Took Shark, Squirrel and Tiger to the light-hearted romantic comedy that is Titus Andronicus.
Only joking!
Titus Andronicus is Shakespeare's revenge-fuelled blood-and-gore fest. Entrails, severed limbs, bloodied heads, and piles of corpses. With rape. And the eating of one's offspring in a delicious pie.
I did pause before taking my 13-year old gritties jnrs to see this one, true, because I am a parent who feels a responsibility towards the delicacies of my children.
I don't want to give them any more ideas about murder, mayhem or pyrotechnics than they already have. But I also set myself this ridiculous challenge. To see every Shakespeare play before they finish statutory education to age 16*.
But Shakespeare helped, with the winning direction of Michael Fentiman, who finds the jokes, the absurdities, and the moments of now-I-am-laughing (even though I shouldn't).
I loved the intimacy of the Andronicus family seated round the breakfast table, half clad in jimmie jams and bringing to the dissection of the fly all the horrible foreboding of what is to come. I loved the pitch-perfect Andronicus in all his movements, tapping the silver bowl to bleed the boys, later dressed like a waitress so we can be disgusted but against ourselves laughing at the vengeful dish he's serving. I loved all of Aaron, who was so delightfully, wickedly, stage villain, yet touchingly a father.
In the final moment, we watched Andronicus Junior, silently upon the stage, menacingly hold both babe and pie slicer. He looked from one to the other, and so did we. Lifted from our genre of horror films where endings of unfinished
business are always left hanging to begin the crowd-pulling sequel, I inevitably thought ahead to the start point of Titus Andronicus II when the junior is a full-grown general determined to complete the blood-grudge begun by some new casual cause.
Afterwards, out in the bright sunlight, I cautiously asked questions of Shark, Squirrel and Tiger, to check whether I had sent them mad, unhinged their heads, or dented their tender souls. I do not think so. Helping was the fact that all the actors stood up for afterwards while we applauded, and we toured the costume exhibition to discover how many laundry loads the running wardrobe team must do after the final dinner scene. (For cleaning of blood and pie: all dinner jackets plus 12 loads of industrial size washing; 6 baskets for hand-washing; 4 baskets of shoes.)

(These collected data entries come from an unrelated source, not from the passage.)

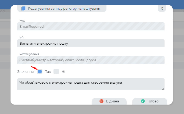Click the Розташування path field
The height and width of the screenshot is (114, 184).
click(x=91, y=60)
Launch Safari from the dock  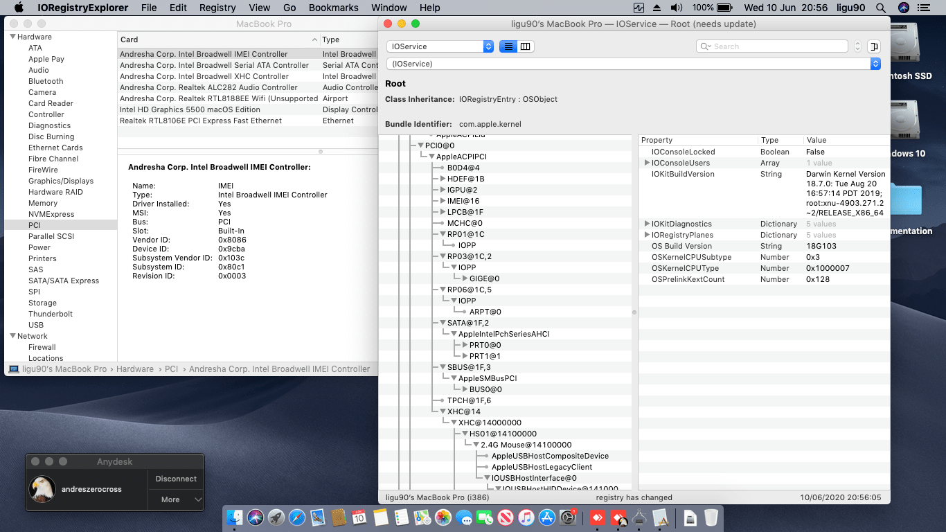point(297,517)
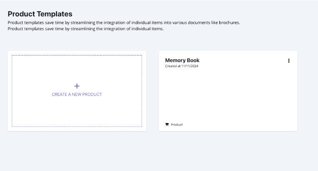
Task: Click the "Created at" text under Memory Book
Action: 173,66
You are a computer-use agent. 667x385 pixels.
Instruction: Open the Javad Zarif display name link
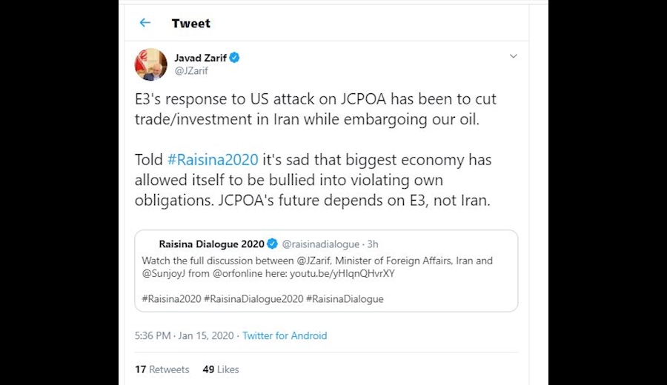coord(200,58)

For now, I am glad we went, and I can only recommend it to other hardy teens and their parents. But if my delicate children at some point turn bonkers, we will all know the reason why.
*I have sadly missed the moments to grab tickets for either Tennant as Richard II or Hiddleston as Coriolanus, so if anyone has four tickets they would charitably like to donate to the gritty cause, please feel free.